BT Web security flaw allows anyone to mess about with your account

BT allows third parties to change your BT line options with only your phone number, postcode and a lie in a check box.

A vulnerability in BT's payment system makes it possible for anyone to alter an account that doesn't belong to them. While the damage is limited to adding or removing BT services to the line, consumer tips site Bitterwallet, which discovered the flaw, points out that you could cost someone hundreds of pounds by opting to pay up-front for a phone line, or by adding extra services.

The security flaw appears to be of the same ilk as the "Are you 18?" verification systems on various video sites, which are as useful as a chocolate teapot. By ticking "I am the account holder" and supplying the phone number and postcode -- that's right, a postcode, something freely available to anyone online -- you can make changes.

This is different to the regular BT account sign-up, which requires that you provide extra information, such as an account number and address. Which is the minimum security we think is reasonable for something that could cost you money. After all, there's no reason for most people to check their monthly bills for extra options being added by a random third party.

Alarmingly, no one at BT seemed to care when Bitterwallet tried to raise the issue with them, although we don't know what methods the site used to get in touch. Anecdotal evidence from a thread on Hot UK Deals, which is directly connected to Bitterwallet, suggests that one user tried to call BT to lodge a complaint, and was fobbed off with a fake reference code. It's one thing to have a problem with your website security, but it's quite another to not attempt to fix it when notified.
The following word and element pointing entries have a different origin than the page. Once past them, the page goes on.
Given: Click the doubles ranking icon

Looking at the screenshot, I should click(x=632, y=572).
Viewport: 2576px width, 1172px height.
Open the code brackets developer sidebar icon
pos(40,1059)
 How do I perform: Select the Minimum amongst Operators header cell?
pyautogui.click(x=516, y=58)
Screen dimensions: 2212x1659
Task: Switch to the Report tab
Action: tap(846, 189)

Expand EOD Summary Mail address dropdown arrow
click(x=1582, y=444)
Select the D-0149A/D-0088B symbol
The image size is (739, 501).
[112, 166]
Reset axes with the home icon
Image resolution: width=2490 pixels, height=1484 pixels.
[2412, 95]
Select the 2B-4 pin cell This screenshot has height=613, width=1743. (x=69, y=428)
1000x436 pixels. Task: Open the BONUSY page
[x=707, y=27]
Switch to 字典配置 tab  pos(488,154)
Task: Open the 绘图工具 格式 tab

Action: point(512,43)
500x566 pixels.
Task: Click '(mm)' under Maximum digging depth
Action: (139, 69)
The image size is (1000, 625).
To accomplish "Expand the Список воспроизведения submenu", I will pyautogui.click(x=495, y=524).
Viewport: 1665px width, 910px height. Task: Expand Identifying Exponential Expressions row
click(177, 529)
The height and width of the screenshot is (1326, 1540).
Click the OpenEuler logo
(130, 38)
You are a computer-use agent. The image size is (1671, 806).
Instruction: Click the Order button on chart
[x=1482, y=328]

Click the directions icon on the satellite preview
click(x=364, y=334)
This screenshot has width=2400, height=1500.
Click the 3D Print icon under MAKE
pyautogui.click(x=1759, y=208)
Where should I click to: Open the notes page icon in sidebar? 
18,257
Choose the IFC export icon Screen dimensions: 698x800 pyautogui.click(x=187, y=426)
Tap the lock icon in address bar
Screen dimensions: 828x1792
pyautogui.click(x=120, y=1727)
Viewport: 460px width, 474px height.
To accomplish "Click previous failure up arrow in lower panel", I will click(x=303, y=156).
Crave has tested this, to some extent, and it works, although we stopped short of making alterations to anyone's phone line -- and we did know the person whose line it was.

Update 16 November: BT responded to our request for comment, confirming that some changes can be made to accounts by third parties.

"We want to make online account management as easy as possible for customers," a spokesperson told us. "In order to add items to accounts we ask customers for their telephone number and postcode. Customers are automatically notified of any change to their account using previously agreed, preferred contact details via letter or email.

"If a customer who receives a notification believes, for whatever reason, that they have not made any addition to their account, we would investigate and arrange a cancellation if required."

When asked about billing a year in advance to someone's account, the spokesperson told us you'd need to pay by credit card for that particular service. You can, however, make smaller changes without paying on a card.

So there you have it -- it is possible to tamper with accounts, but BT will rectify the problem if you raise it with them. Notifying people by letter or email is fine, but we don't know why the company allows these changes without proper security precautions.

The word "investigate" is ambiguous too -- it implies that the outcome might not always be in your favour. While we take BT at its word when it says it'll reverse any unwanted alterations, anyone who's ever spoken to BT customer support will know they're in for a world of frustration trying to explain the problem to someone in a call centre on the other side of the world.

What do you think? Does BT's response make sense, or make you more angry?